[continued from Part II in the Last Post:]
Part III: THE INNOVATION ARENA
The expression ‘innovation’ has been defined by the great Austrian-American economist Joseph Schumpeter as:
The commercialization of all new combinations based upon the application of:
❂ new materials and components
❂ the introduction of new processes
❂ the opening of new markets
❂ the introduction of new organizational forms.
This suggests that innovations emerge from a blend of two domains, the technical and the business. When only a change in technology is involved, Schumpeter terms this as invention. However, as soon as the business element is involved, it transforms into innovation.
Felix Janszen, in The Age of Innovation, has created a mnemonic out of Schumpeter’s observations:
T a new technology;
A a new application in the form of a new product, service, or process;
M a new market or market segment;
O a new organizational form or a new management approach; or a combination of two or more of these elements.
These elements or dimensions constitute the innovation arena, and immersion into innovation involves traversing an innovation trajectory across all four of them. The four dimensions are interconnected with and interdependent upon, one another.
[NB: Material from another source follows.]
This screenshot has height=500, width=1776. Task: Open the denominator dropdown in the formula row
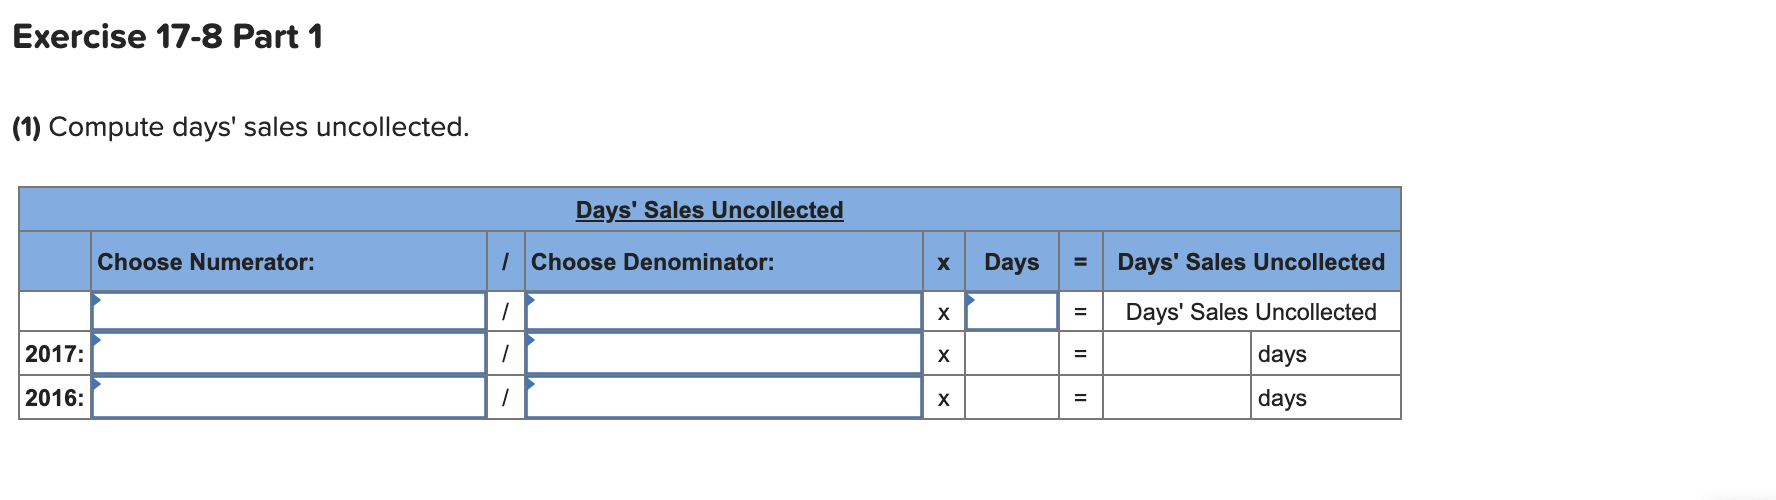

Thus, a specific technology can have only a limited number of applications. This means that innovation is not an isolated phenomenon, but rather a trajectory comprising several small events. We must thus look at the innovation arena as a system when analyzing an innovation: a new business has tangible and intangible features that emerge not just from one or separate origins or stakeholders, but from within the system as a whole.
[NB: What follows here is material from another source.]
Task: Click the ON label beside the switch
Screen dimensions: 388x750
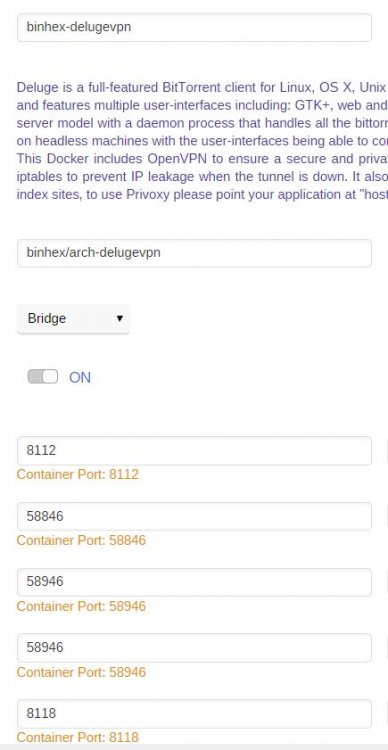Action: pos(80,377)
To change strategies, structures, and systems, is inadequate. The thinking that produces those strategies, structures, and systems must also change ~ at a fundamental and profound level, flux-dancing with the pace of today’s mercurial challenges.
The prime objective is to spark a renaissance of
business initiative, leading to innovation. The key is to see learning and innovation as inseparable from everyday work.
PERSPECTIVES ON CREATIVE DESTRUCTION
Joseph Alois Schumpeter, the great Austrian-American economist of the 1930s and ‘40s, called the process of creation and renewal “the gales of creative destruction.”
With today’s commercial challenges, few corporate leaders have the vision, energy, or time to control the processes of creative destruction, especially at the pace and scale necessary to compete with the market. Yet this is precisely what is required to sustain long-term performance excellence in ever more volatile markets.
(J. Schumpeter, History of Economic Analysis, Allen and Unwin, London, 1954)
The pivotal difference between corporations and capital markets is the manner in which they enable, manage, and control the processes of creative destruction. Corporations work on the assumption of continuity; their focus is on operations. Capital markets evolve on the basis of discontinuity; their focus is on creation and destruction.
In the 1920s and ‘30s, a new member of the S and P 90 could expect to remain on the list, on average, for more than 65 years. In 1998, the turnover rate in the S and P 500 was close to 10%, implying an average lifetime on the list of 10 years, not 65!
This is the scenario projected upto 2020, and suggests that no more than a third of today’s major corporations will survive in an economically important way over the next 15 years. The demise of these companies will come from a lack of competitive adaptiveness.